[Mesa-dev] [PATCH 3/3] intel/compiler: add an optimization pass for booleans
Caio Marcelo de Oliveira Filho
caio.oliveira at intel.com
Thu Jul 5 22:47:43 UTC 2018
(I had to stop reading to go home last Tuesday, so here are the
remaining comments.)
On Tue, May 15, 2018 at 01:05:21PM +0200, Iago Toral Quiroga wrote:
> NIR assumes that all booleans are 32-bit but Intel hardware produces
> booleans of the same size as the operands to the CMP instruction, so we
> can actually have 8-bit and 16-bit booleans. To work around this
> mismatch between NIR and the hardware, we emit boolean conversions to
> 32-bit right after emitting the CMP instruction during the NIR->FS
> pass, which makes interfacing with NIR a lot easier, but can leave
> unnecessary boolean conversions in the shader code.
Question: have you explored handling this at the NIR->FS conversion?
I.e. instead of generate the cmp + mov and then look for the cmp + mov
to fix up; when generating a cmp, perform those checks (at nir level)
and then pick the right bitsize.
> +/**
> + * Propagates the bit-size of the destination of a boolean instruction to
> + * all its consumers. If propagate_from_source is True, then the producer
> + * is a conversion MOV from a low bit-size boolean to 32-bit, and in that
> + * case the propagation happens from the source of the instruction instead
> + * of its destination.
= = = = =
* **Given exercise 1**: Copy the mailing-list reply above in full, word for word.
= = = = =
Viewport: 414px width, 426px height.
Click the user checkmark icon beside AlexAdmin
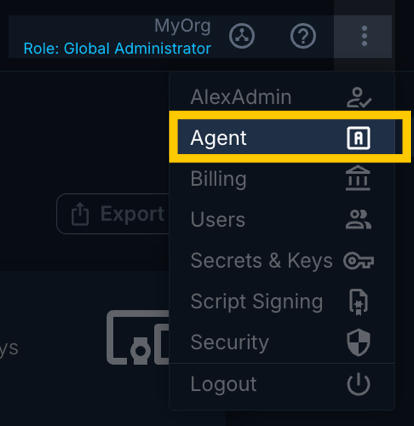pyautogui.click(x=359, y=97)
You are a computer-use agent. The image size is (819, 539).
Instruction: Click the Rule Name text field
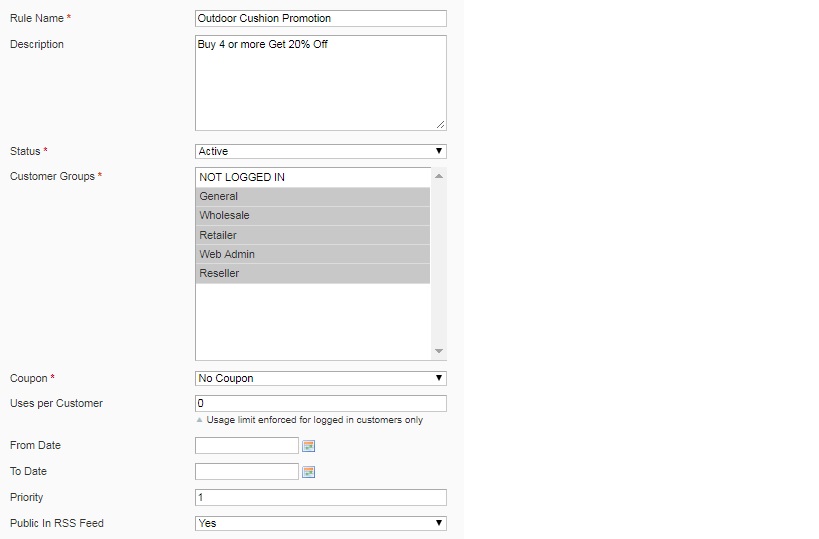coord(320,19)
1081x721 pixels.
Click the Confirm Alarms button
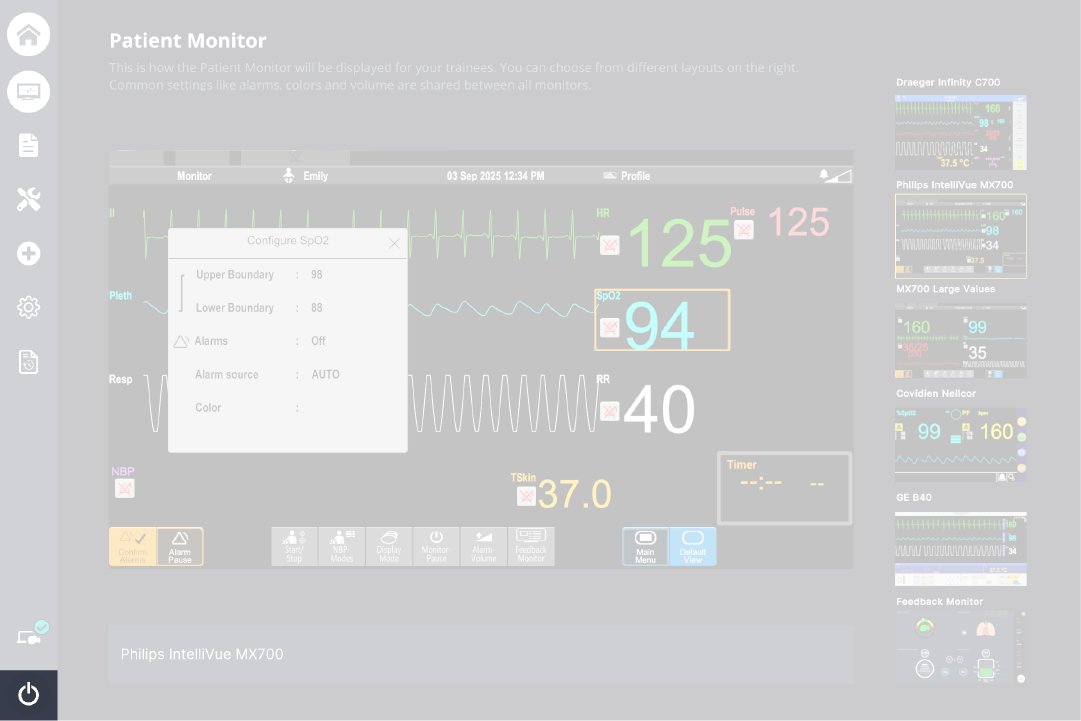132,546
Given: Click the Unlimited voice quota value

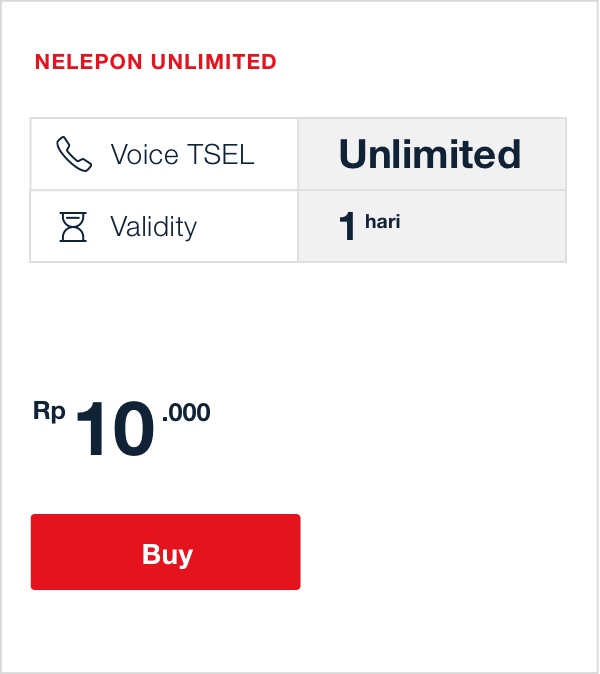Looking at the screenshot, I should 430,154.
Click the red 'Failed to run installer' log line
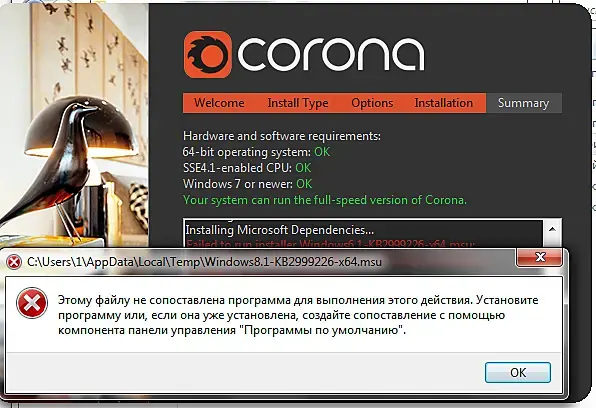Viewport: 596px width, 408px height. 330,244
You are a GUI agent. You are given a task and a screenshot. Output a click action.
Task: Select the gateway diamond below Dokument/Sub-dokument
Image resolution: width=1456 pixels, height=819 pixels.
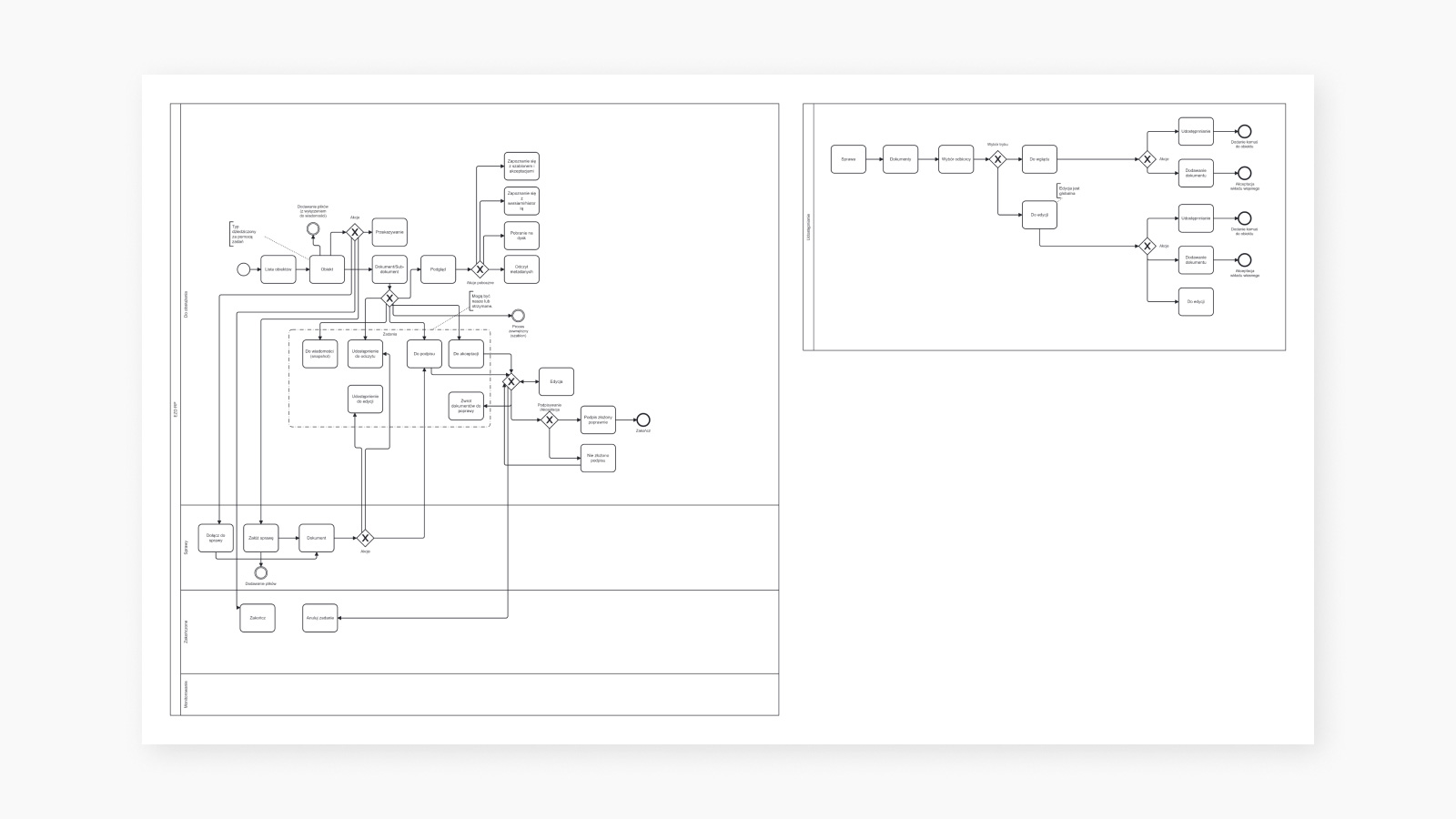point(389,298)
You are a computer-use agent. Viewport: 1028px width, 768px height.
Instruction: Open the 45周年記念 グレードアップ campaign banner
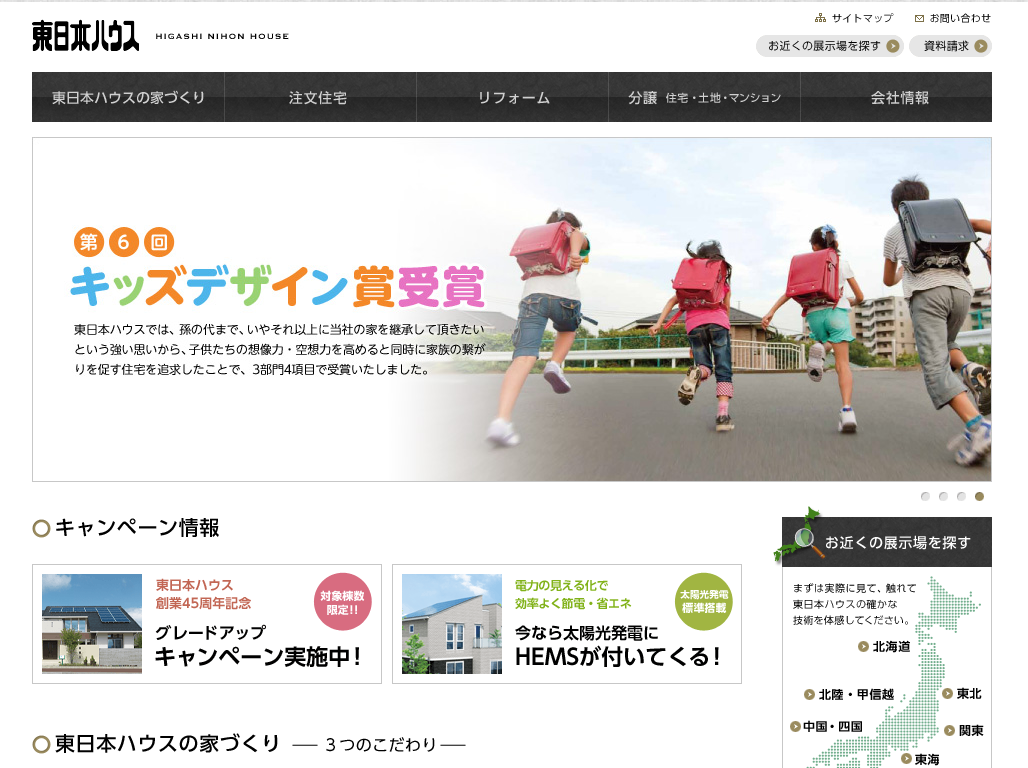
= = = = =
* **Given exercise 2**: Format everything in the listing from the line containing "Click the red" down to the end of the listing as a JSON list of strings, one string per line, and skip blank lines. Leave the pictures out.

* **Task output 1**:
[Mesa-dev] [PATCH 3/3] intel/compiler: add an optimization pass for booleans
Caio Marcelo de Oliveira Filho
caio.oliveira at intel.com
Thu Jul 5 22:47:43 UTC 2018
(I had to stop reading to go home last Tuesday, so here are the
remaining comments.)
On Tue, May 15, 2018 at 01:05:21PM +0200, Iago Toral Quiroga wrote:
> NIR assumes that all booleans are 32-bit but Intel hardware produces
> booleans of the same size as the operands to the CMP instruction, so we
> can actually have 8-bit and 16-bit booleans. To work around this
> mismatch between NIR and the hardware, we emit boolean conversions to
> 32-bit right after emitting the CMP instruction during the NIR->FS
> pass, which makes interfacing with NIR a lot easier, but can leave
> unnecessary boolean conversions in the shader code.
Question: have you explored handling this at the NIR->FS conversion?
I.e. instead of generate the cmp + mov and then look for the cmp + mov
to fix up; when generating a cmp, perform those checks (at nir level)
and then pick the right bitsize.
> +/**
> + * Propagates the bit-size of the destination of a boolean instruction to
> + * all its consumers. If propagate_from_source is True, then the producer
> + * is a conversion MOV from a low bit-size boolean to 32-bit, and in that
> + * case the propagation happens from the source of the instruction instead
> + * of its destination.

* **Task output 2**:
[
  "Click the red 'Failed to run installer' log line",
  "Viewport: 596px width, 408px height. 330,244",
  "You are a GUI agent. You are given a task and a screenshot. Output a click action.",
  "Task: Select the gateway diamond below Dokument/Sub-dokument",
  "Image resolution: width=1456 pixels, height=819 pixels.",
  "point(389,298)",
  "You are a computer-use agent. Viewport: 1028px width, 768px height.",
  "Instruction: Open the 45周年記念 グレードアップ campaign banner"
]